In Texas, a tenant’s leasehold interest is exempt from claims of creditors as a homestead. See e.g., Capital Aggregates, Inc. v. Walker, 448 S.W.2d 830,832 (Tex. Civ. App. Austin 1969). What if the leasehold contract contains a provision requiring a security deposit? Is that security deposit subject to garnishment by a creditor? Like a bank account, the security deposit is not property of the landlord until conditions precedent have taken place – e.g., cleaning fees, damage repairs, etc.
The Texas Property Code does not address whether a security deposit under a real or personal property lease is subject to the claims of creditors. One case, In re Nagel, 216 B.R. 397 (Bkrtcy. 1997), addressed the issue in the context of a Chapter 7 bankruptcy proceeding. The Chapter 7 trustee contended the security deposit should be viewed separate and apart from the lease and, therefore, was property of the debtor’s bankruptcy estate. The bankruptcy court, relying only on bankruptcy law involving executory contracts, determined that the leasehold interest and the deposit arose from the same executory contract. Reasoning that you cannot assume a part of an executory contract, the leasehold contract must be taken as a whole, including the security deposit provision.

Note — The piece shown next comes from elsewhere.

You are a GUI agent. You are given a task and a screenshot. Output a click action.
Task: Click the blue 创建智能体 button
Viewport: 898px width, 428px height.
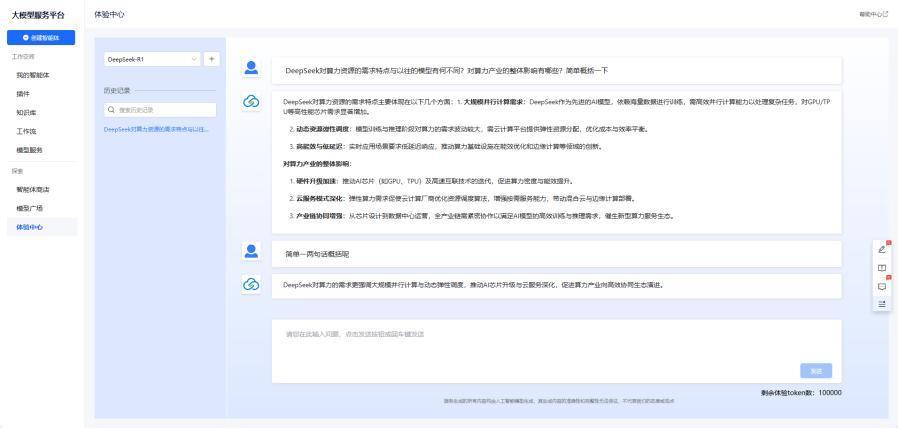pyautogui.click(x=42, y=38)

Since the leasehold was created by the contract and is exempt, the security deposit must be exempt. The security deposit is not property of the debtor’s bankruptcy estate subject to the claims of creditors.
What if no bankruptcy existed? What if the lease was for commercial purposes? These questions remain open for another day. However, if a leasehold contract constitutes one agreement and cannot be separated from its provisions, it remains, to the extent noted, that a security deposit may not be subject to the claims of a tenant’s creditors.